Custom commands (user-defined runtime slash commands)
v1 had a custom-command-schema and built-in /customcommand admin command that let server admins create new slash commands from inside Discord, persisted to MongoDB.
Why dropped: it's a whole feature inside a feature. It complicates persistence (every adapter would have to support it), it's a moderate fraction of v1's surface area, and most users either built their own version with richer behavior or never used it at all.
Replacement: build it yourself on top of v3 if you need it. Define an admin command (/define) that writes to your own table and dynamically registers handlers via your application logic. Your data shape, your UI.
Built-in default admin commands
v1 shipped 8 commands automatically: prefix, slashcommand list/delete, togglecommand, embed, channelonly, requiredPermissions, requiredroles, etc.
Why dropped: every bot has different opinions about how admin UI should look. Shipping these as defaults forced users to either accept them or fight to disable them.
Replacement: each helper is now a one-liner you can call from your own admin command. See Persistence — setGuildPrefix, disableCommand, lockCommandToChannel, etc.
FeaturesHandler
v1's featuresDir walked a directory and called require(file)(commandHandler, client) for each entry.
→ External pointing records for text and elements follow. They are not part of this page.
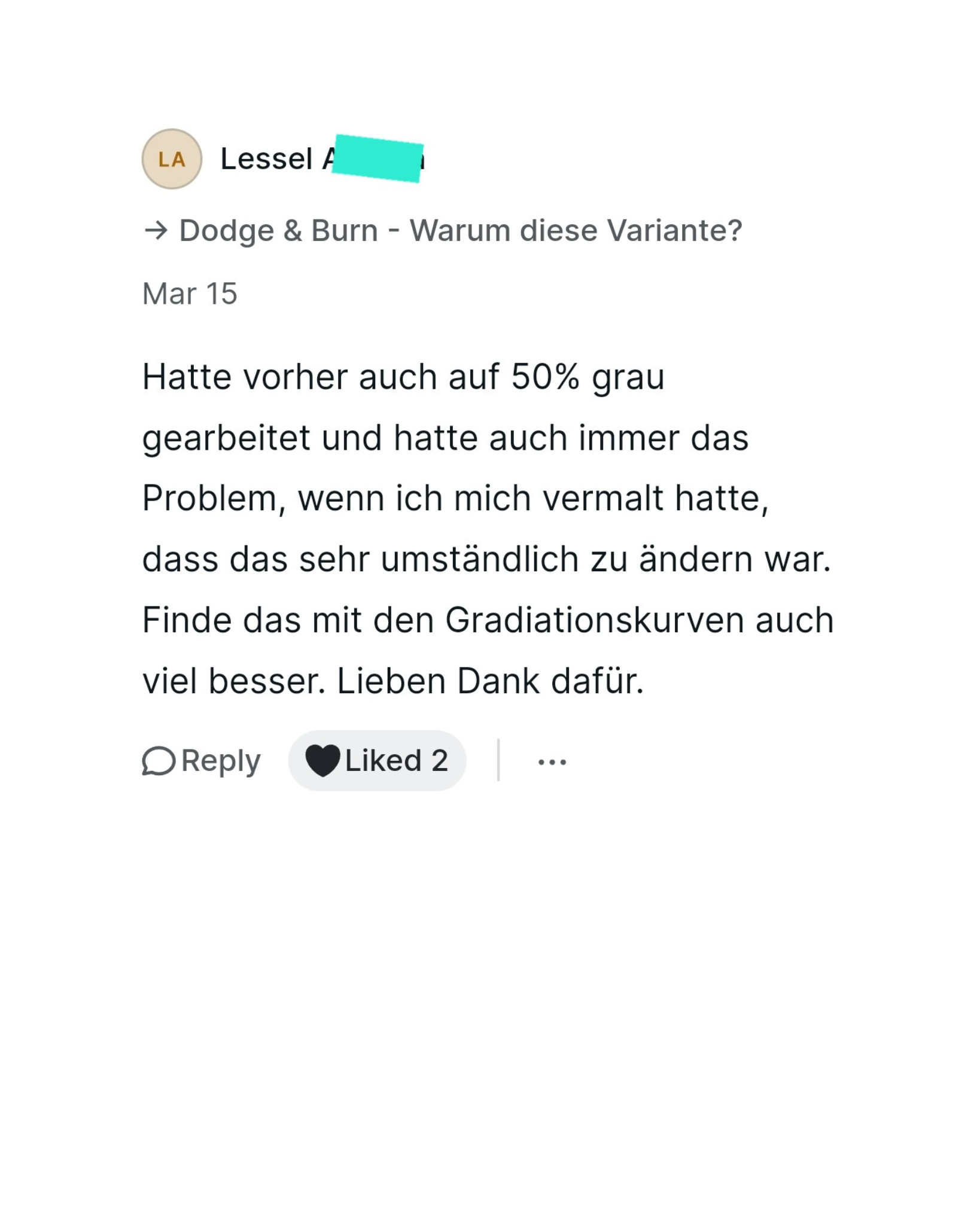The height and width of the screenshot is (1225, 980).
Task: Open Lessel's LA profile avatar
Action: pyautogui.click(x=172, y=159)
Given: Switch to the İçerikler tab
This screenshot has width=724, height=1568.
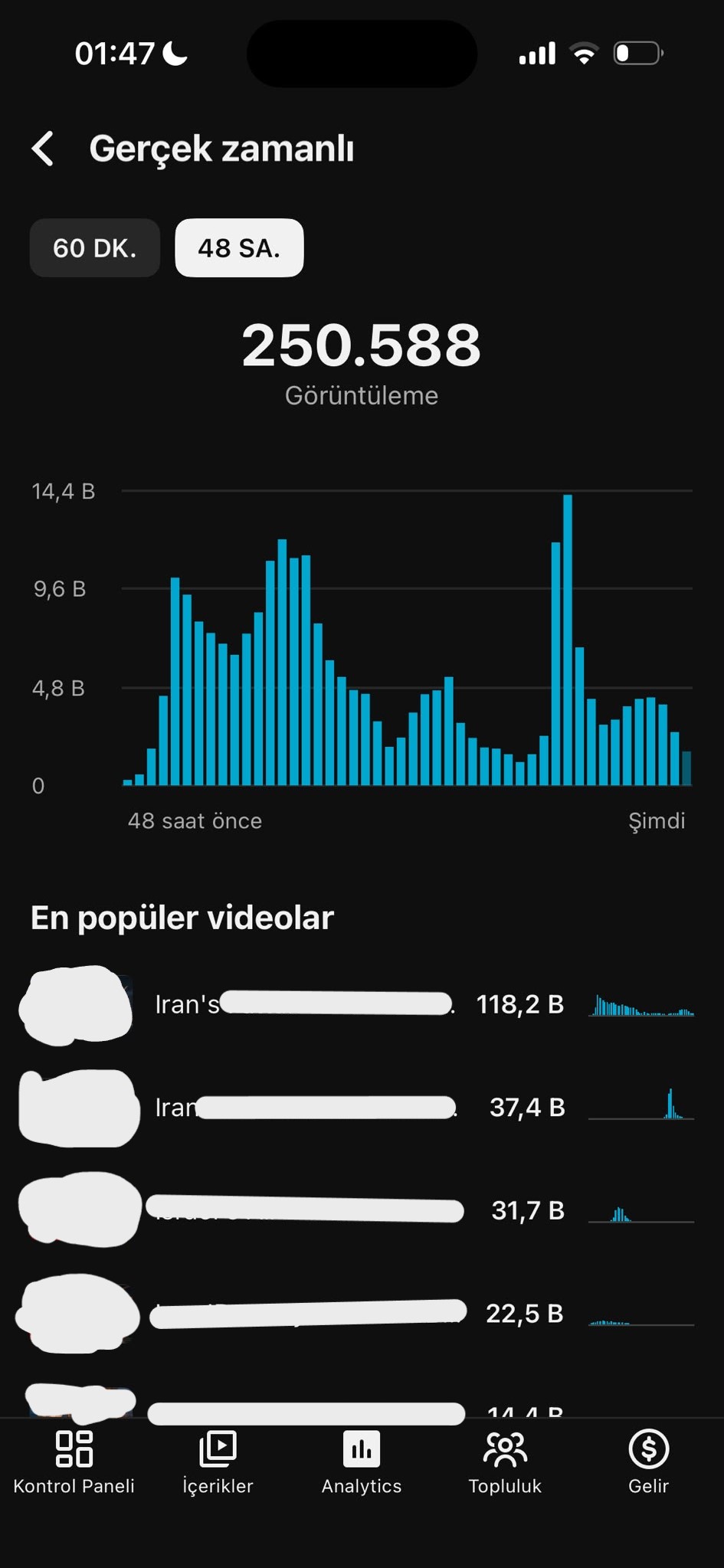Looking at the screenshot, I should click(x=218, y=1462).
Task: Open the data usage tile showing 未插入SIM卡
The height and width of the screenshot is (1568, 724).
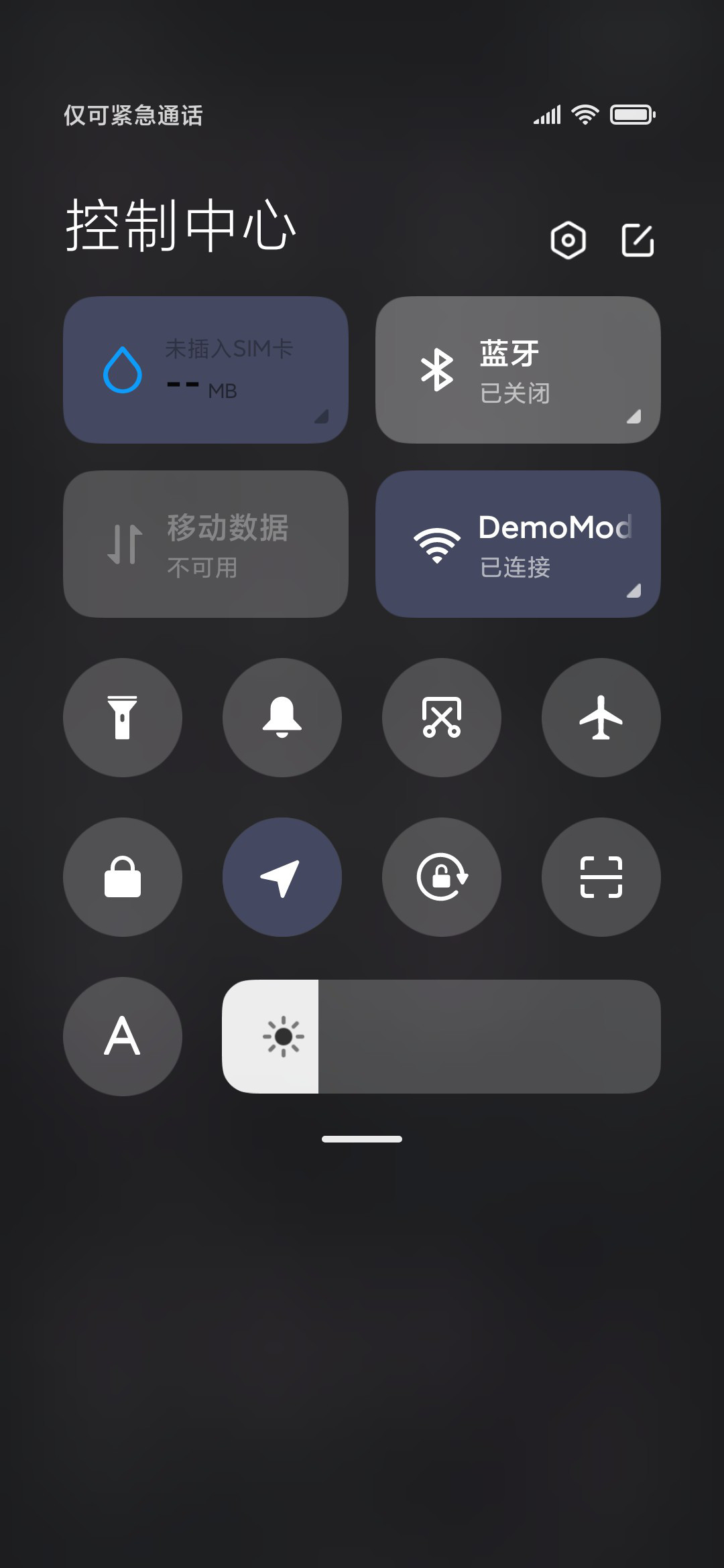Action: (206, 370)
It worked but was bundle-hostile (uses dynamic require()) and listener leaks were common.
Why dropped: the plugin system is a strict superset — same dynamic-loading capability, plus lifecycle hooks, type safety, and cleaner unmounting on destroy().
Replacement: factory functions returning PluginManifest, registered via the plugins: [...] option.
Anti-crash mode
v1 had antiCrash: true that registered an uncaughtException handler keeping the process alive after errors.
Why dropped: this hides bugs. Production deployments should let the process crash and restart via PM2 / systemd / Docker — that way crash loops show up in monitoring and the bug actually gets noticed.
Replacement: handle it at the process level if you really want it:
process.on("uncaughtException", (err) => {
console.error("Uncaught exception:", err);
});
process.on("unhandledRejection", (err) => {
console.error("Unhandled rejection:", err);
});Or better: don't add it at all. Let your supervisor restart the bot on crash and pipe logs to a place you'll actually see them.
testServers (deploy-only-on-startup gate)
v1 had a testServers option that registered new commands against a list of guild IDs first, then promoted to global on success.
Replacement: use explicit Discord registration scopes.
createCommandHandler({
client,
commandDir: "./src/commands",
registration: {
global: "clear",
guilds: [{ id: "123456789012345678", mode: "sync" }],
},
});Guild sync is useful for private single-server bots and fast iteration, not only tests. sync overwrites the configured scope with the current command list; clear overwrites it with an empty list. Discord commands persist until overwritten or cleared.
cooldownConfig.dbRequired (5-minute DB persistence threshold)
v1 had a magic 300-second threshold above which cooldowns were persisted to MongoDB and below which they were in-memory.
Why dropped: it was a heuristic that pleased no one. v3 makes it explicit: in-memory by default; provide cacheAdapter (e.g. @djs-commands/adapter-redis) if you want distributed cooldowns regardless of duration.
Replacement: cacheAdapter: redisCacheAdapter(redis) from @djs-commands/adapter-redis.